SENDETERMIN So., 20.11.22 | 23:05 Uhr | Das Erste

Die DNA der USA

Warum die Krise der US-Demokratie noch nicht gebannt ist

PlayWarum die Krise der US-Demokratie noch nicht gebannt ist

Donald Trump kandidiert wieder, doch er ist geschwächt. Die rote Welle bei den Kongresswahlen blieb aus. "Das ist ein Zeichen, dass das Pendel langsam umschlägt", findet Evan Osnos. Doch andere Republikaner stehen in den Startlöchern und schüren weiterhin Wut gegen Migranten oder sexuelle Minderheiten. "Das Problem besteht weiter, das ist klar, und wir müssen es an der Wurzel packen."

Für Finanzexpertin und Buchautorin Sandra Navidi ist klar: "Die Vereinigten Staaten befinden sich an einem Wendepunkt. Es entscheidet sich nichts als ob sie eine Demokratie bleiben werden oder sich möglicherweise in eine Autokratie verwandeln."

Wie steht es um die amerikanische Demokratie?

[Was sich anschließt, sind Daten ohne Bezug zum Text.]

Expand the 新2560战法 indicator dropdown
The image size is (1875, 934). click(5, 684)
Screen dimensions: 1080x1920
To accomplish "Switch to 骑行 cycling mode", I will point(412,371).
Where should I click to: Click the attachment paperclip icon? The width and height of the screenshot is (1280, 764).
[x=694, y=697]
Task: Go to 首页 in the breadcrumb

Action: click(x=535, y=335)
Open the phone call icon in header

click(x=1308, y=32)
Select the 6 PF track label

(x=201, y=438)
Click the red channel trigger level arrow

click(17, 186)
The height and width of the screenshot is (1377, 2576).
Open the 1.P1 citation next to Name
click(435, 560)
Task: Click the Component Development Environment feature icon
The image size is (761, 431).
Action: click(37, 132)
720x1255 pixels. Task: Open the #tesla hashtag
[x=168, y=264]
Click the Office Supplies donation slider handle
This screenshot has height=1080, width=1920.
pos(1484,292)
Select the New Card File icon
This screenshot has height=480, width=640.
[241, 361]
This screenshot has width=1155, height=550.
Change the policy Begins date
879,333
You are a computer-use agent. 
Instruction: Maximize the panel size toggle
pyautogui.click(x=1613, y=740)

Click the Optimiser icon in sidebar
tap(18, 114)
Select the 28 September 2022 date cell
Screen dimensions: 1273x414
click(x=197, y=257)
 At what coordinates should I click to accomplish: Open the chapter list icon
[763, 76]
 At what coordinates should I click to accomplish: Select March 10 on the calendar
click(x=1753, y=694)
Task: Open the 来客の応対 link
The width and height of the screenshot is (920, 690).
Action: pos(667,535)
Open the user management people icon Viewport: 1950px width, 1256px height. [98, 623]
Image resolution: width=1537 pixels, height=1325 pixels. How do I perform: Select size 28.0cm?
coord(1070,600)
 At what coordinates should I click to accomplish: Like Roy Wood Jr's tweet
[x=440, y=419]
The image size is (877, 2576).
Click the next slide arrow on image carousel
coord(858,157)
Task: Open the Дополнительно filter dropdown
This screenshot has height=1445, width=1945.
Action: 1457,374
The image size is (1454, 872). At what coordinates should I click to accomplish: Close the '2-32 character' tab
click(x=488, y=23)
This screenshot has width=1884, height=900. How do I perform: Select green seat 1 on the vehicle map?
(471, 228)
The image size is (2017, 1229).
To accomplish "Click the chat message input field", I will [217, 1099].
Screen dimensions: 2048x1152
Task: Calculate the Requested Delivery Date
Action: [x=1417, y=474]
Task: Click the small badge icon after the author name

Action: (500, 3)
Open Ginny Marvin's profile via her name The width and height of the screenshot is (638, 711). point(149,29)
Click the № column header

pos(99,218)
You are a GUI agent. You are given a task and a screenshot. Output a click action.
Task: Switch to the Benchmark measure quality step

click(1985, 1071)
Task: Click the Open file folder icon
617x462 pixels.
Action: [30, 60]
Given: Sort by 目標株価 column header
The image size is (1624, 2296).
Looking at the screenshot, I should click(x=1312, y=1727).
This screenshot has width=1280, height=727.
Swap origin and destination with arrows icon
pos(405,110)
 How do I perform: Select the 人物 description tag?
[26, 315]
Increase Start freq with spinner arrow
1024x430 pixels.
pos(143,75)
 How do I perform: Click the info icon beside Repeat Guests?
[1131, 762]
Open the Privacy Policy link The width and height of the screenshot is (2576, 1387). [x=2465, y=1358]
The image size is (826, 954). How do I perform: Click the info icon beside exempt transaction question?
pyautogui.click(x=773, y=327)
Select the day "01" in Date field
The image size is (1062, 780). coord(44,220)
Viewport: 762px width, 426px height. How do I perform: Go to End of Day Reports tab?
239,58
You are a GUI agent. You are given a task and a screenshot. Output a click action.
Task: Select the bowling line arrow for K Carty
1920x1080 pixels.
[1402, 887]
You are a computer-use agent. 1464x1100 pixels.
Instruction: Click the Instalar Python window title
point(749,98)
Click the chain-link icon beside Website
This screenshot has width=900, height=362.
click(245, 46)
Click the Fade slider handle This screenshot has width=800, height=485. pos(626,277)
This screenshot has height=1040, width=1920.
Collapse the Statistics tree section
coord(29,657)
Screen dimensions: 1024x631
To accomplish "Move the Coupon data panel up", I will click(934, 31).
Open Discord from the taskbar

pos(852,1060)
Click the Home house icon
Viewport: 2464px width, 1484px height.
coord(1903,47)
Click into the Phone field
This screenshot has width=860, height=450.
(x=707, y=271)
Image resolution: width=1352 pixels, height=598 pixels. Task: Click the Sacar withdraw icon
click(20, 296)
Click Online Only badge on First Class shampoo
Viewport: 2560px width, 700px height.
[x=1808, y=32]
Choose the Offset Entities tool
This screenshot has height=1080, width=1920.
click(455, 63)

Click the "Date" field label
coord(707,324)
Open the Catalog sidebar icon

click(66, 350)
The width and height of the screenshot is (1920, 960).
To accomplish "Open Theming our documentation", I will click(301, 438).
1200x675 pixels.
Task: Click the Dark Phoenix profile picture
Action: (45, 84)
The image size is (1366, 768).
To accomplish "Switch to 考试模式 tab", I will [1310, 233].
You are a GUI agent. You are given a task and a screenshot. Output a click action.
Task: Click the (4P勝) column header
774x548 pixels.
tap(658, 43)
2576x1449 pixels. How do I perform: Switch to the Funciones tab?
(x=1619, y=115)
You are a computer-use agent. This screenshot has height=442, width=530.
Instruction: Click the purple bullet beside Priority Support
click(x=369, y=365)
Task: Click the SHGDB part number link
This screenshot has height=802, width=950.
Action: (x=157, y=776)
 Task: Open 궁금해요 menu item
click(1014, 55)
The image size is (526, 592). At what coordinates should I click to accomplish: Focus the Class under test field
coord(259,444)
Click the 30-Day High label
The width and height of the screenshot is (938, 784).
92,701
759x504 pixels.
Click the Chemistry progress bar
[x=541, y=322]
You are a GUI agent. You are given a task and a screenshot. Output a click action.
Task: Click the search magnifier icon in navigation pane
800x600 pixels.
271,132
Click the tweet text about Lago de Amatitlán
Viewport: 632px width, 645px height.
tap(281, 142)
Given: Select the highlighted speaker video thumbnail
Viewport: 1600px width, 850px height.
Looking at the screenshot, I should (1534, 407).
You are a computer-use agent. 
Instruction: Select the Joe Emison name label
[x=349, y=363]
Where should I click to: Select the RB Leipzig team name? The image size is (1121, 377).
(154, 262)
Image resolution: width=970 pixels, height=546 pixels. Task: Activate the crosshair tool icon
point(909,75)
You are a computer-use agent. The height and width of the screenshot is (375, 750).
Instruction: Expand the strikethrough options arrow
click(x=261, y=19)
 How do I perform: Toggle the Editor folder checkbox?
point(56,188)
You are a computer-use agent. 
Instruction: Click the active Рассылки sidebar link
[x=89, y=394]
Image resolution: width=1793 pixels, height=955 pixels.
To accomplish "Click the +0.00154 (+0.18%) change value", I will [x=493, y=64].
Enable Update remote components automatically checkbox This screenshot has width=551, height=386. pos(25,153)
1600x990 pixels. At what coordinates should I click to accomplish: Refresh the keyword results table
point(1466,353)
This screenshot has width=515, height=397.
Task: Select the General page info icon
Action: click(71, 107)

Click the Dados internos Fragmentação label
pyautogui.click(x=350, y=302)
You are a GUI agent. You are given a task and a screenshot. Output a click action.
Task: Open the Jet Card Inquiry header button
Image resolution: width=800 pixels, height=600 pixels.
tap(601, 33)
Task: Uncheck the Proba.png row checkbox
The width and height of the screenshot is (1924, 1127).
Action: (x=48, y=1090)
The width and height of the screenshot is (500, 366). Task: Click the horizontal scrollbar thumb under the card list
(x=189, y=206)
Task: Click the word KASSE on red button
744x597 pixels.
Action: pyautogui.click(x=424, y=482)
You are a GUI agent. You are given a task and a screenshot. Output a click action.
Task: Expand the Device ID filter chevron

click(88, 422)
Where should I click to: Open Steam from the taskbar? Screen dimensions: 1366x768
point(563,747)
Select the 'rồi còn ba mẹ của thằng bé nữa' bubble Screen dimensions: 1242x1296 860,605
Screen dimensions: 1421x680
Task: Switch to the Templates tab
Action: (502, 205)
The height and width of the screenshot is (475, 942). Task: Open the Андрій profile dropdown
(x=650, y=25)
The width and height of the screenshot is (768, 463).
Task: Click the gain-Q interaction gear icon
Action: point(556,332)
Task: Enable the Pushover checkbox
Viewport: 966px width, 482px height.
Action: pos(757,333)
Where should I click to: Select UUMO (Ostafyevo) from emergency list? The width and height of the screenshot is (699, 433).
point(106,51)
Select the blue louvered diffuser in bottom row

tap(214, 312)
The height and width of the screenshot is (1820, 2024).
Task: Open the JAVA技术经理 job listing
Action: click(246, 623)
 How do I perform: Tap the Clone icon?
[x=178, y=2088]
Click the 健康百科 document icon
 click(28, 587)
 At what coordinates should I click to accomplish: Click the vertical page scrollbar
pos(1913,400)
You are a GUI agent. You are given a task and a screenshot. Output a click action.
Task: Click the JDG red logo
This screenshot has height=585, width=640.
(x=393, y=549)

Evan Osnos ist Journalist und Pulitzerpreisträger. Viele Jahre war er als Korrespondent des "New Yorker" im Ausland, zuletzt in China, wo er im totalitären System immer wieder auf die Werte der amerikanischen Demokratie verwies. Die erkennt er nicht wieder als er zurückkehrt, kurz vor dem Sturm auf das Kapitol. Am 6. Januar 21 ist er als Journalist vor Ort.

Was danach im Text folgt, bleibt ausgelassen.